### Task description
Your answer must be the exact lines from the one with "This screenshot has height=1049, width=1920." to the end of the data, both included, with no pictures.

(Records contained in a dataset)
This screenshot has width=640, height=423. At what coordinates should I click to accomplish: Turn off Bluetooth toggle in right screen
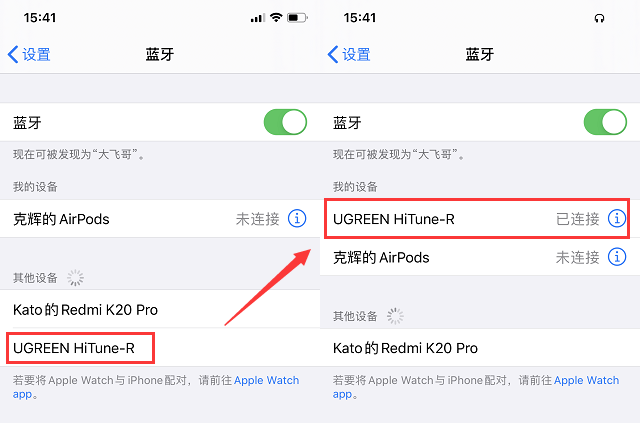(605, 122)
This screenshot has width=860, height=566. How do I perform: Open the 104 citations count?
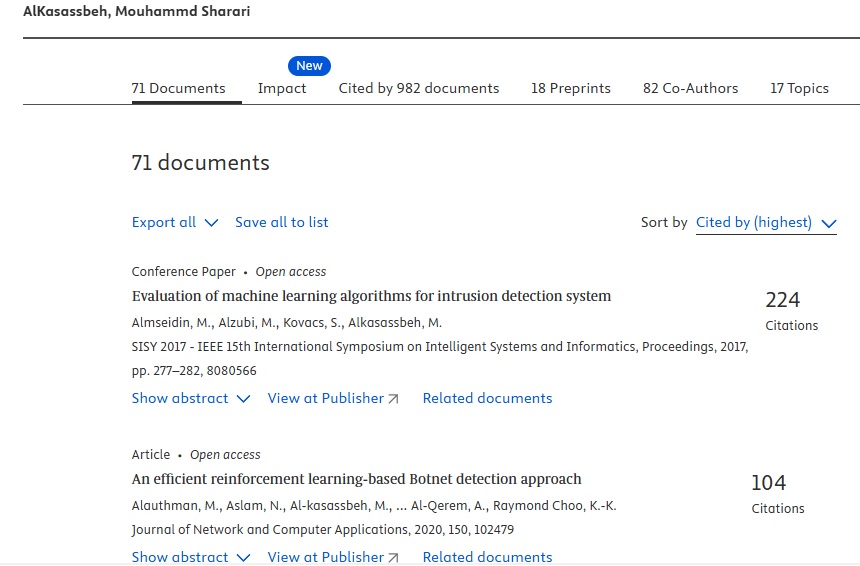pos(768,483)
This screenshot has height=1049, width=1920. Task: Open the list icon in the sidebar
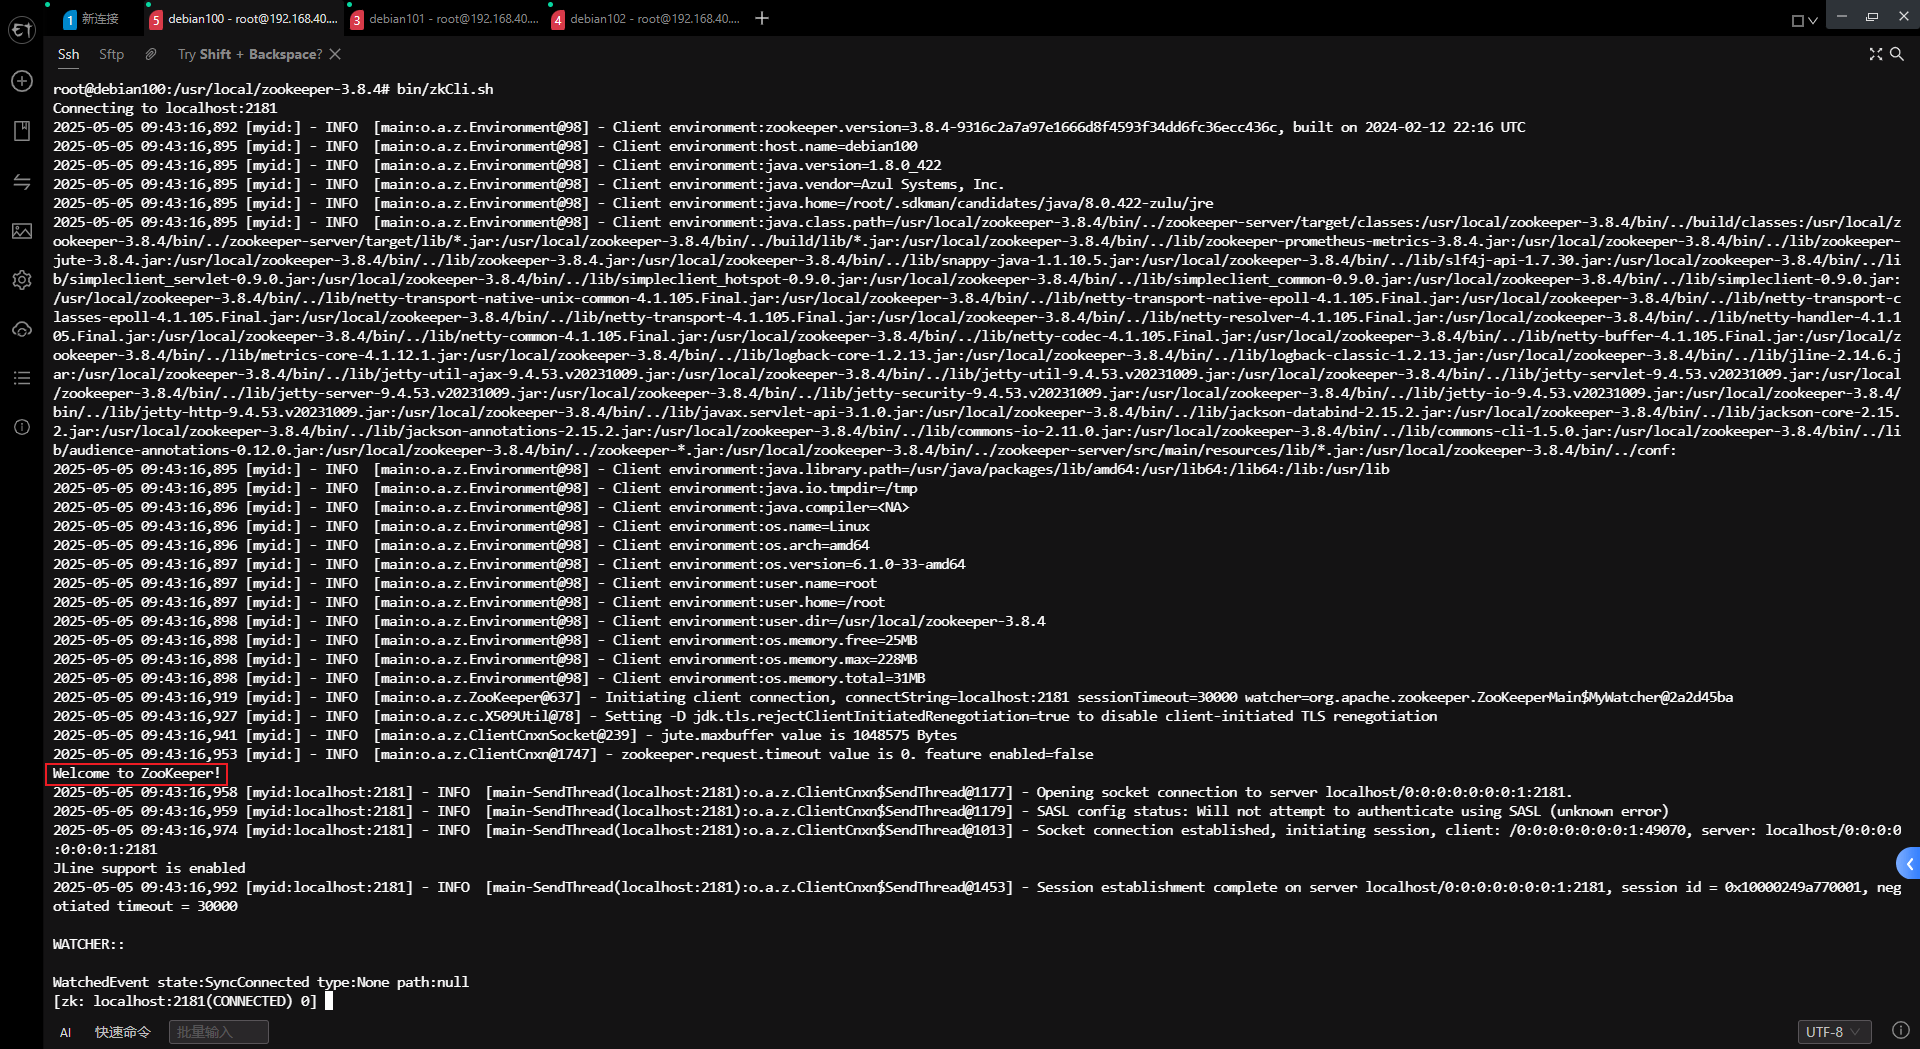(x=22, y=378)
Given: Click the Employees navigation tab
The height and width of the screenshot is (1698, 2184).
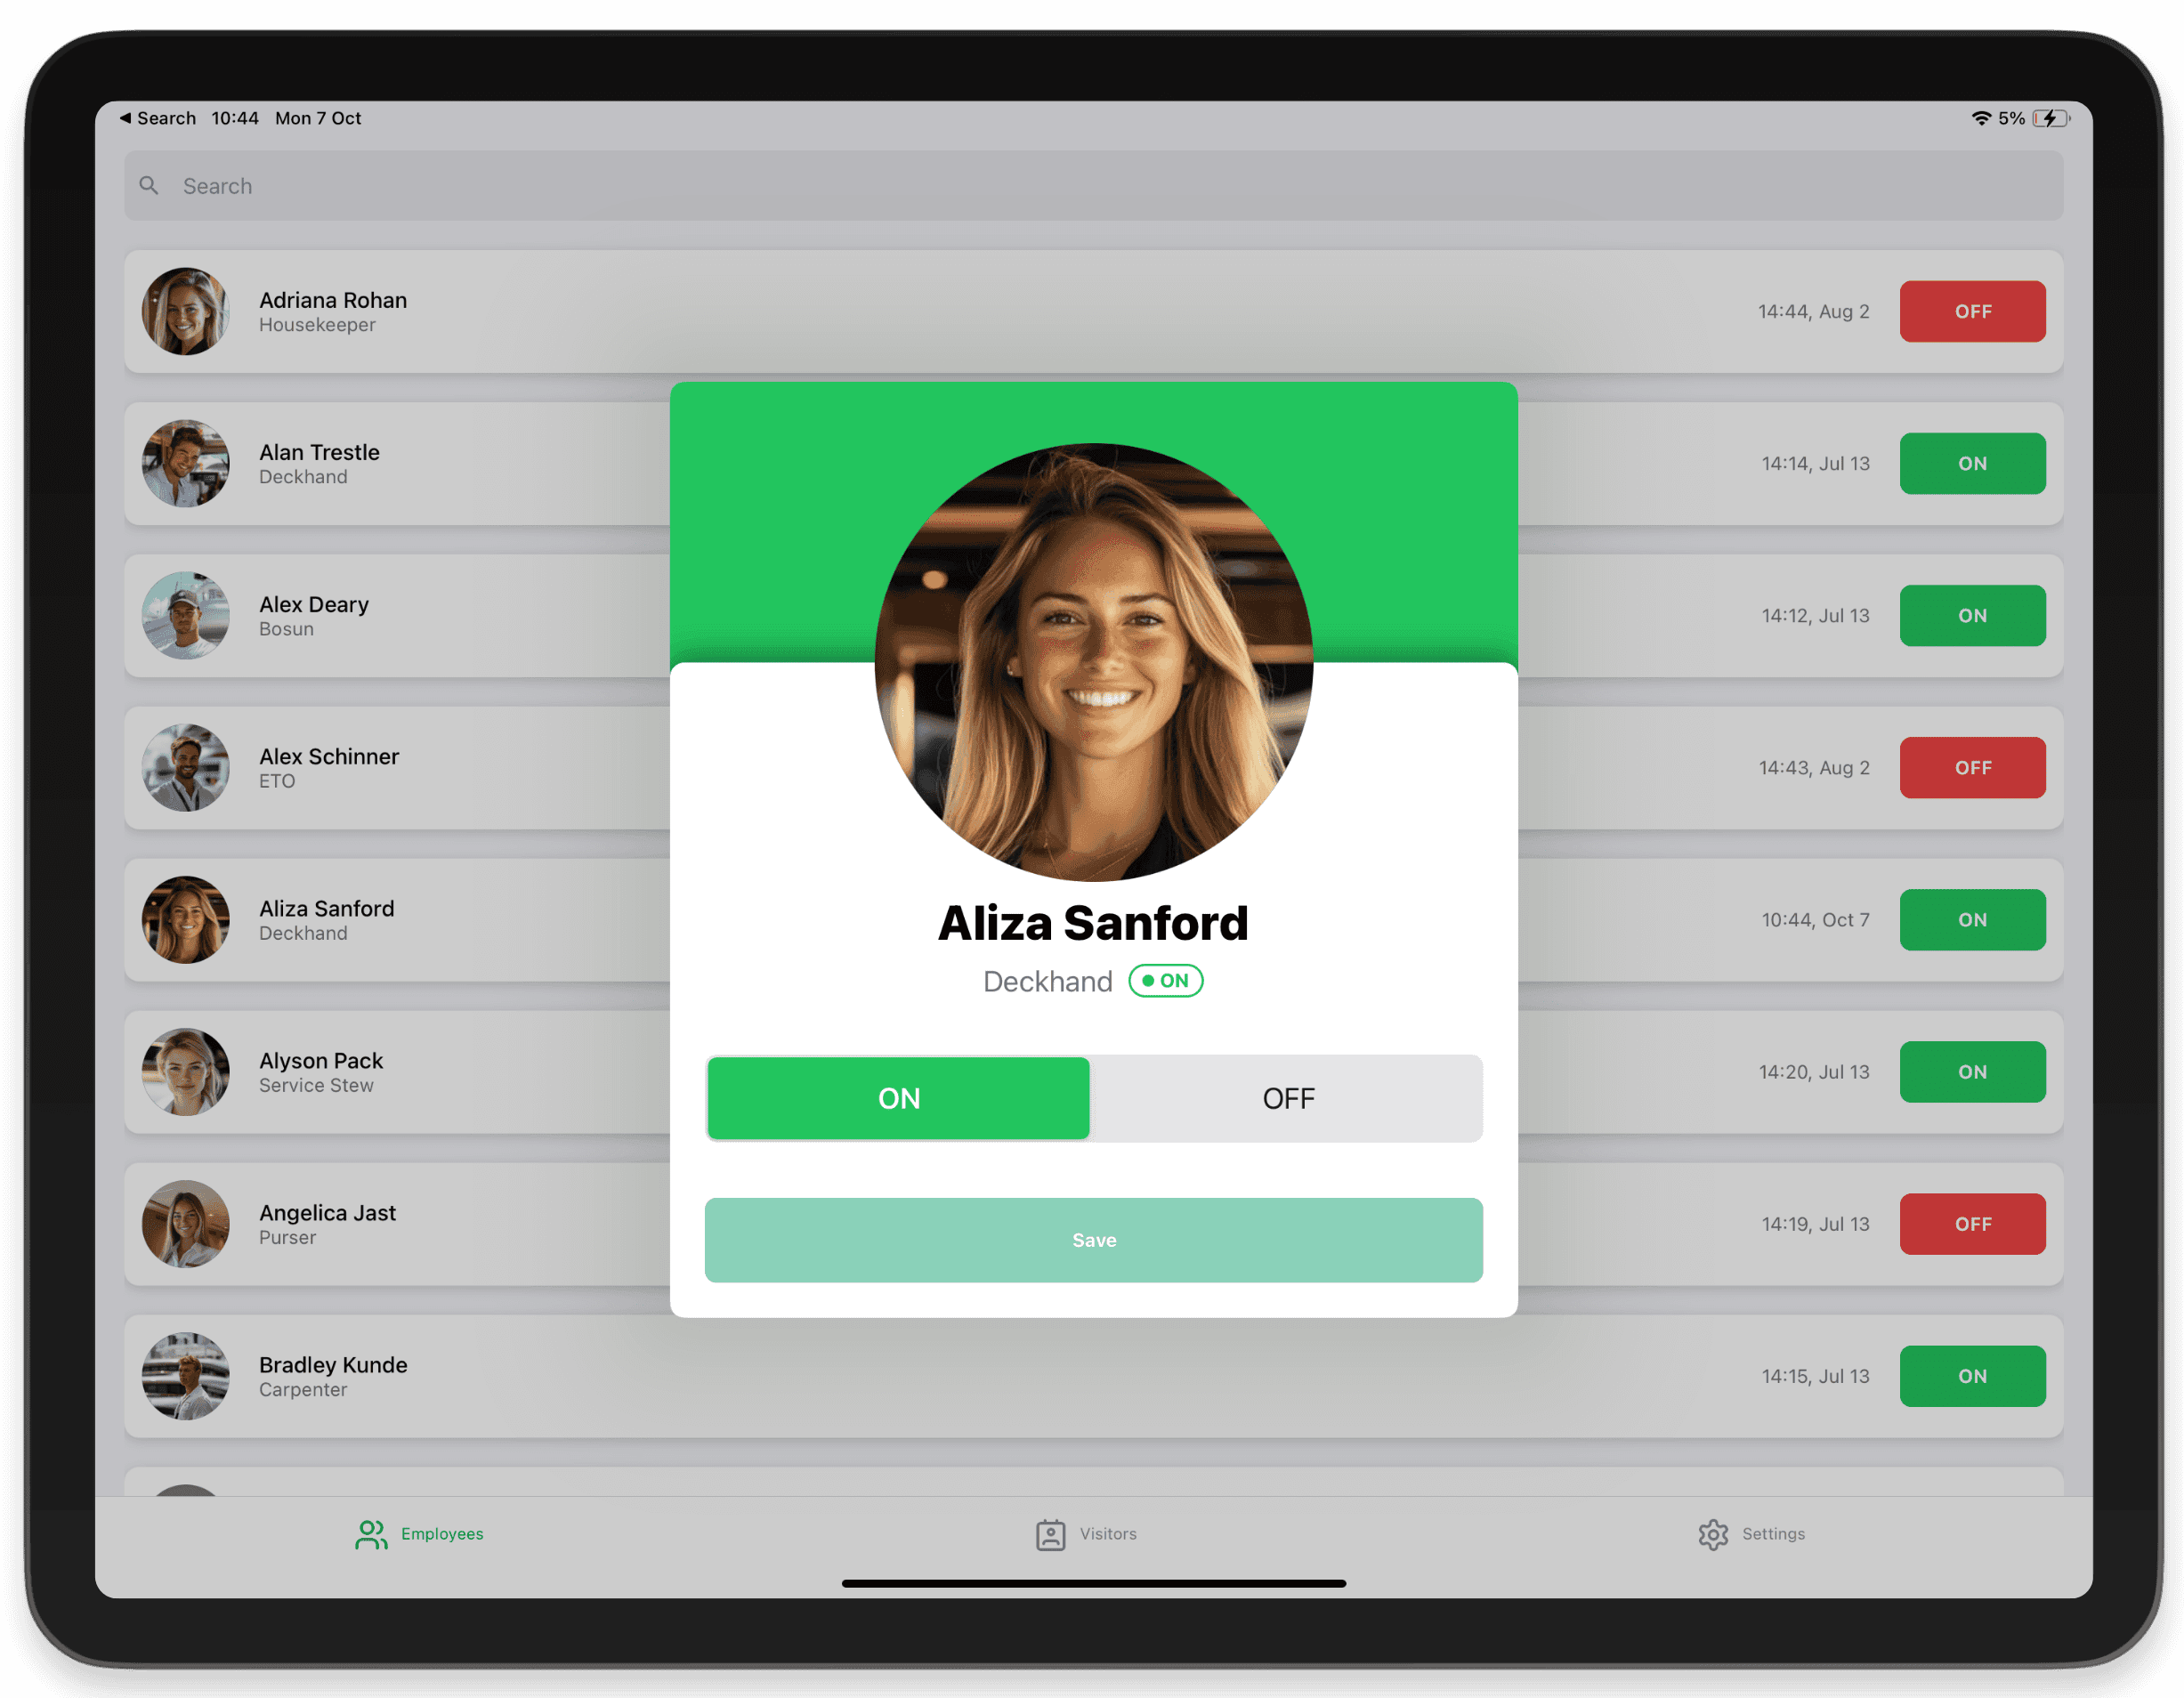Looking at the screenshot, I should pos(417,1533).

### Exercise response
This screenshot has height=1049, width=1920. Task: Open the list icon in the sidebar
(x=22, y=378)
Given: Click the Employees navigation tab
The height and width of the screenshot is (1698, 2184).
Looking at the screenshot, I should pos(417,1533).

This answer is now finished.